The total number of terms in the expansion of (x + a)^51 – (x – a)^51 after simplification is

(c) 26 is the correct choice since the total number of terms are 52 of which 26 terms get cancelled.

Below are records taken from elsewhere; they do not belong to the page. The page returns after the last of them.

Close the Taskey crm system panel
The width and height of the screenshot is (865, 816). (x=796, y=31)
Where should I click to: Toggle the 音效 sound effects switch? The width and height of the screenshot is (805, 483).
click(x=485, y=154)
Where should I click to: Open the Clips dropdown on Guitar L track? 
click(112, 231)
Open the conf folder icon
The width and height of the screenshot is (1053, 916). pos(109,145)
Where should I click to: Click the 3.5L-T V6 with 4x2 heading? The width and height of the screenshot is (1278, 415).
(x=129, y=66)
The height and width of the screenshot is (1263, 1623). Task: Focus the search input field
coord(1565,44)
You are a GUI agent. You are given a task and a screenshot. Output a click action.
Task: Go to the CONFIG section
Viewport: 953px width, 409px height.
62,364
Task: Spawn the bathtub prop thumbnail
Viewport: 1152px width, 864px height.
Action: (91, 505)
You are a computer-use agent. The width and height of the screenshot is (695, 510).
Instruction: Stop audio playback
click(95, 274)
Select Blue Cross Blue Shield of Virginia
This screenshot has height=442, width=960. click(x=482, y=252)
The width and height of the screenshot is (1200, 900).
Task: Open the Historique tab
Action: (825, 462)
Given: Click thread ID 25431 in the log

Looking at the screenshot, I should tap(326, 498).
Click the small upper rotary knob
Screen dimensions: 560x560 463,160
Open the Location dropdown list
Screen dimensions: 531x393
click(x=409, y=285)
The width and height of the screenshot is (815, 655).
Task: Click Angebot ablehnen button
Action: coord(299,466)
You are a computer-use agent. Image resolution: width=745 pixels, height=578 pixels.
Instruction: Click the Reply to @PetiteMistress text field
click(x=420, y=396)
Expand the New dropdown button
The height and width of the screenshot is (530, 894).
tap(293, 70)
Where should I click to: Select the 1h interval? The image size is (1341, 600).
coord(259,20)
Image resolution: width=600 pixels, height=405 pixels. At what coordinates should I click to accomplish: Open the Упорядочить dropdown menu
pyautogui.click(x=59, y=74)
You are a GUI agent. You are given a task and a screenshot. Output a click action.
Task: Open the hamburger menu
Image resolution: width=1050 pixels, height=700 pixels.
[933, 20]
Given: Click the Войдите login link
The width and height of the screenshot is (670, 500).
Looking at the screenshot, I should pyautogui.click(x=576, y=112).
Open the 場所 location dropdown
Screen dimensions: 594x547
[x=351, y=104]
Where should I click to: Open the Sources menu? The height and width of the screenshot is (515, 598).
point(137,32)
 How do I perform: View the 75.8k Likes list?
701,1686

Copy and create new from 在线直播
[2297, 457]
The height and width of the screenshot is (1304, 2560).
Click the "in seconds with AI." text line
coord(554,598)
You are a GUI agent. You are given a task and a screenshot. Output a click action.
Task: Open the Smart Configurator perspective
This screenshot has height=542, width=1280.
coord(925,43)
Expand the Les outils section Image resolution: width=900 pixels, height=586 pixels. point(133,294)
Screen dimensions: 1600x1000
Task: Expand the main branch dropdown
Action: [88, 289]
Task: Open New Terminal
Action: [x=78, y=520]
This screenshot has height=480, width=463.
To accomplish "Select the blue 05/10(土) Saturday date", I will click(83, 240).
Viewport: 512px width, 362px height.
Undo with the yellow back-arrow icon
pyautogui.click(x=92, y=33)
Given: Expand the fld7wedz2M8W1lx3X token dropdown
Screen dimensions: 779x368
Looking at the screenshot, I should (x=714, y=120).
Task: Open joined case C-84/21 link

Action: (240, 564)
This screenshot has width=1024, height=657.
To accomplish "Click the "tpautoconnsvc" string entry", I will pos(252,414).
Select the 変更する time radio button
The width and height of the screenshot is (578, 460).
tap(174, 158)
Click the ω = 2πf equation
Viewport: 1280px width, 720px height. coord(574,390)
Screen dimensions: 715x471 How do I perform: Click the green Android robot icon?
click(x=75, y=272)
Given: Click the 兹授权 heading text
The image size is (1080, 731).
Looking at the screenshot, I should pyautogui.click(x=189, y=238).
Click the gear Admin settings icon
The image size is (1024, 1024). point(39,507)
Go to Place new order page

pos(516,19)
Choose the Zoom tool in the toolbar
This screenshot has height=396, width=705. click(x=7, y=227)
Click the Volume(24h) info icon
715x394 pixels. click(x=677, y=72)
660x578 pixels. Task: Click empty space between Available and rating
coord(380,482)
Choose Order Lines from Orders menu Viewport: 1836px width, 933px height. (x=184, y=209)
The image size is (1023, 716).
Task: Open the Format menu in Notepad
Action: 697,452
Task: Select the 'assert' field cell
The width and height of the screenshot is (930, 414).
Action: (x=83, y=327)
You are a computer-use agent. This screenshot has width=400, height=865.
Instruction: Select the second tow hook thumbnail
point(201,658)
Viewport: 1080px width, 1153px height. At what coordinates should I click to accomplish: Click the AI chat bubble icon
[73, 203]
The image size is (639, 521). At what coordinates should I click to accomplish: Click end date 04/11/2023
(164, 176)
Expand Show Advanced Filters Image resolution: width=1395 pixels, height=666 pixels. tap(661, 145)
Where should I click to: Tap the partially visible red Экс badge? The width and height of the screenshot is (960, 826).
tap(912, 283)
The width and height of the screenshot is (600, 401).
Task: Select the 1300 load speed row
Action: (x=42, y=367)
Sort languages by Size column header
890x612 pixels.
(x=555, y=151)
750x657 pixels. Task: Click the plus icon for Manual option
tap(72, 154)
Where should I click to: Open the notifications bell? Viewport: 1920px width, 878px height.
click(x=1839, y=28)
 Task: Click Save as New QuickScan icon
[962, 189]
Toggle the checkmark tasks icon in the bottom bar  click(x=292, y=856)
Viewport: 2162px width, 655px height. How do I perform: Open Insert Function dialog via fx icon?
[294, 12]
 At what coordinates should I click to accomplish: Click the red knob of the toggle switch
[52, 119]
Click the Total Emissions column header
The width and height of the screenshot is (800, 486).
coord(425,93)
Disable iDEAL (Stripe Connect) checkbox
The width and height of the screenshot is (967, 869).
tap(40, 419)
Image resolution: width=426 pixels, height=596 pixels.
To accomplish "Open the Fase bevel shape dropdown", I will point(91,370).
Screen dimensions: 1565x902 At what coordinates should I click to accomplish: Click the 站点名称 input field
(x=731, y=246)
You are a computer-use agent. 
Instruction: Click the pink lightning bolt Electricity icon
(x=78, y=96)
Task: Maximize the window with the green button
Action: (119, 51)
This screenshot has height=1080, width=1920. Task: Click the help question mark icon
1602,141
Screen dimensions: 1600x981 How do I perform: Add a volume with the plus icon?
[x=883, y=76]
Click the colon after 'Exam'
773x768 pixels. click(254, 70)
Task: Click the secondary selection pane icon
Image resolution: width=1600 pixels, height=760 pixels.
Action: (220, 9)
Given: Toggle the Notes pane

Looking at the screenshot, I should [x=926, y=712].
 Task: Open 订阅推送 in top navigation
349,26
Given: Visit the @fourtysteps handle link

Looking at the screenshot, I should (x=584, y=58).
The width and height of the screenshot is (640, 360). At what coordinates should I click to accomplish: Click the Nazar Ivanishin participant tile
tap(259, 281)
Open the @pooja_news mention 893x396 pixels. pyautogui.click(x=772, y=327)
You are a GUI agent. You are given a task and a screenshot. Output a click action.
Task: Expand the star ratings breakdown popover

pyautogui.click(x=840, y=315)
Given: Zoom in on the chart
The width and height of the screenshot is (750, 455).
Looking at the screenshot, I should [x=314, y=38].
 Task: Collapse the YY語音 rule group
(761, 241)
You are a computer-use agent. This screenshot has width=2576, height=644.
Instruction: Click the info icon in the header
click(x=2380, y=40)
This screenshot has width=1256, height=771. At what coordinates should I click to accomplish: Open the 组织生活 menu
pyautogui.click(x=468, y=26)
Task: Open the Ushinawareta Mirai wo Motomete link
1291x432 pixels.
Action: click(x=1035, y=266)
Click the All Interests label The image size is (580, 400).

The correct option is (C) 26

Explanation:

We have to expand (x + a)⁵¹ – (x – a)⁵¹
At first,  (x + a)⁵¹ = ⁵¹C₀ x⁵¹ + ⁵¹C₁ x^50 . a + ⁵¹C₂ x^49 . a² + ...... + ⁵¹C₅₁ a⁵¹
then, (x – a)⁵¹ = ⁵¹C₀ x⁵¹ - ⁵¹C₁ x^50 . a + ⁵¹C₂ x^49 . a² - ...... - ⁵¹C₅₁ a⁵¹

When we subtract both the values i.e. (x + a)⁵¹ – (x – a)⁵¹ we get, 
2( ⁵¹C₁ x^50 . a + ⁵¹C₃ x^48 . a³ + ...... + ⁵¹C₅₁ a⁵¹)

Thus count the number of terms that is number of odd numbers up to 51. 

i.e 1, 3, 5, 7, ......, 49, 51

Apply AP:
a + (n-1)d = 51
1 + (n-1)2 = 51
n = 26
So, the total numbers of terms in the expansion is 26.